Segundo a empresa de análise Canaccord Genuity, hoje essa receita de serviços responde por 56% do faturamento da GE e 40% da Honeywell, por exemplo (ver quadro). Nas fabricantes de aviões, chegam a no máximo 20%.

Muilenburg fixou uma meta de mais do que dobrar a receita de serviços da Boeing em cinco a dez anos, elevando-a a US$ 50 bilhões. Analistas têm dito que não há como atingir o objetivo sem aquisições.

“Não temos intenção de sermos verticais em tudo, mas onde podemos criar valor no longo prazo. Em alguns casos, faremos isso por parceria, em outros por aquisição, em outros casos internalizando partes da cadeia”, disse Muilenburg na última teleconferência de resultados com analistas, em 31 de janeiro.

Ele citou a compra da alemã Adient, líder mundial na produção de bancos para carros e dona da marca Recaro, para produzir assentos de aviões. Segundo reportagem de ontem do “The Wall Street Journal”, a Boeing está em conversas para adquirir outra fabricante de peças aeroespaciais, a Woodward.

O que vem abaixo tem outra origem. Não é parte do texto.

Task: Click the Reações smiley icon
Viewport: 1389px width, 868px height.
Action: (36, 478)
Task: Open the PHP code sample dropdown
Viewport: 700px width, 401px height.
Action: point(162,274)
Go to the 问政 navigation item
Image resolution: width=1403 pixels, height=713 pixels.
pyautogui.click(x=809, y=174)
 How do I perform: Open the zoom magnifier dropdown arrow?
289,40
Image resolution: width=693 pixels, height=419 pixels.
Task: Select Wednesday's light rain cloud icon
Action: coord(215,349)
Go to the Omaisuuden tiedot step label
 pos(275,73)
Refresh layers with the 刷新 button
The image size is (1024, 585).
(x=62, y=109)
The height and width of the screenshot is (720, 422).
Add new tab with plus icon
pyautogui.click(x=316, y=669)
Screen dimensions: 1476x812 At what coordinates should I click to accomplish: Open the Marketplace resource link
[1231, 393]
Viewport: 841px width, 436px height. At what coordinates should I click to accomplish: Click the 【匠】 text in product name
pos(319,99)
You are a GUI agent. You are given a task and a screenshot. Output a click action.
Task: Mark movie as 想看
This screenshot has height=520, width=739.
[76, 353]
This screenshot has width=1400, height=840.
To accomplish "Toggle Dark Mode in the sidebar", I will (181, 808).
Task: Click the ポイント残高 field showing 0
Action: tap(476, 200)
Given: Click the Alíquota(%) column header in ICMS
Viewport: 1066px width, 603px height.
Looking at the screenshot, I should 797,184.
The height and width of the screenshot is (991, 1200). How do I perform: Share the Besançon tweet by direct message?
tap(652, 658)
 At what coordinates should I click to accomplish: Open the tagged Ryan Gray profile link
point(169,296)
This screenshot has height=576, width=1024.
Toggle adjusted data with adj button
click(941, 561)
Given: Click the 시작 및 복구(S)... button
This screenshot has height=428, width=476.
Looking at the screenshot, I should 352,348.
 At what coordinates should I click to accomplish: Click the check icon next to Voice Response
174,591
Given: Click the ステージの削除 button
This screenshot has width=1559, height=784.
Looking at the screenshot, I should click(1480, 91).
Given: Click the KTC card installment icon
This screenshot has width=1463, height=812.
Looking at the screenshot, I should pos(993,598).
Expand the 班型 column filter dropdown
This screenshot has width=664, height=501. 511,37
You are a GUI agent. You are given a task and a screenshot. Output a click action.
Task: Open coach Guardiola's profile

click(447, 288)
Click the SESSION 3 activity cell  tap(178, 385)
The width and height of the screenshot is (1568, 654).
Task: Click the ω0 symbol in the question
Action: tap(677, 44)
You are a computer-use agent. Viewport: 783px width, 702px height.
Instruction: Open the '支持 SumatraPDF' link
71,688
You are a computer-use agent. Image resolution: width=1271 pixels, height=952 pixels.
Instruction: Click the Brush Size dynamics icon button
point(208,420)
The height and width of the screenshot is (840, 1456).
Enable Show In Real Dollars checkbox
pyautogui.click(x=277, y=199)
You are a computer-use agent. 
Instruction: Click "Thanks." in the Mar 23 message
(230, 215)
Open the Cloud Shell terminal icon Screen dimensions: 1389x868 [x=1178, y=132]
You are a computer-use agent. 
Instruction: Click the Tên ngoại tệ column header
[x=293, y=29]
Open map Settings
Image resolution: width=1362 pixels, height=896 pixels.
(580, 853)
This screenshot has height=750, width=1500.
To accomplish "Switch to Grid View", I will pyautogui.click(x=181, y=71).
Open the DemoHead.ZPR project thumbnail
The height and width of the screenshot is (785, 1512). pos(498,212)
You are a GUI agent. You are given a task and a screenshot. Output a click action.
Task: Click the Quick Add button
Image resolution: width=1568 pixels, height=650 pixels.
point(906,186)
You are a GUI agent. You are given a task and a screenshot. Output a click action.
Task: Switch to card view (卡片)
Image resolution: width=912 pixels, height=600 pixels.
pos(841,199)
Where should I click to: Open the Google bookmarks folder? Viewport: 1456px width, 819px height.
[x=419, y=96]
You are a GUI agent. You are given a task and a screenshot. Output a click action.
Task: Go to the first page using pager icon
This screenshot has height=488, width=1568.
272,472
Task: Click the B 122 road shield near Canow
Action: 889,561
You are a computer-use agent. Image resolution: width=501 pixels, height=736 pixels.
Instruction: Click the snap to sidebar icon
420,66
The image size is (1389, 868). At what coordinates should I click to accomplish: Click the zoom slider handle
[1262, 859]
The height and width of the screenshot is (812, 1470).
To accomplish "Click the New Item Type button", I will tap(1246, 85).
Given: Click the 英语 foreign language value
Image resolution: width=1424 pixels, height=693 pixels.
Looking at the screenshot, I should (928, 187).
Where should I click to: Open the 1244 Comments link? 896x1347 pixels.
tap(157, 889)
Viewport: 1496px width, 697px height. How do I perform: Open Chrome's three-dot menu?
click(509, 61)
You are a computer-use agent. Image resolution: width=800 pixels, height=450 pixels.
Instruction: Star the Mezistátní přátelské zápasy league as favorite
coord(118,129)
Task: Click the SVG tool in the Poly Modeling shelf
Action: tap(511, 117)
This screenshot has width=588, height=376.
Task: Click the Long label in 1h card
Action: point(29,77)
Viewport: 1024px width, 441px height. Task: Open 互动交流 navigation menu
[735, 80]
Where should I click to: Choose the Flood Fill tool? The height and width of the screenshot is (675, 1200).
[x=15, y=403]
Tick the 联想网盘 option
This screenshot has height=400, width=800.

Muilenburg disse na teleconferência de resultados que a Boeing vê na Embraer “uma combinação complementar de suas empresas com linhas de produtos complementares, capacidades verticais e de serviços”.

No balanço de 2017, a receita da Boeing com serviços somou US$ 14,6 bilhões – equivalente a 15,7% do faturamento anual da companhia. Mas essa unidade teve lucro operacional de US$ 2,26 bilhões – ou 4% mais que um ano antes -, com margem de 15,4%.

Com a Embraer, a Boeing também pode usar o plano de verticalizar a produção como resposta a dois desafios que enfrentam as fabricantes de aviões: consolidação de seus fornecedores e gargalos na cadeia de suprimentos.

De um lado, fornecedores estão se juntando para aumentar o poder de negociação com as fabricantes de aviões. Foram os casos da United Technologies, que anunciou a compra da Rockwell Collins – que por sua vez, em abril de 2017, já havia adquirido a Aerospace, produtora de cabines, por US$ 6 bilhões.

Outro problema é a dificuldade dos fornecedores em acompanhar o ritmo de aumento de produção das fabricantes, que bateu recordes em 2017. Depois de terem produzido e entregue 1.481 aviões ano passado, Boeing e Airbus prometem fabricar 1,6 mil unidades em 2018.

A Airbus, por exemplo, informou em janeiro que tem prontos 30 aviões A320neo que deixaram de ser entregues por falta de turbinas instaladas.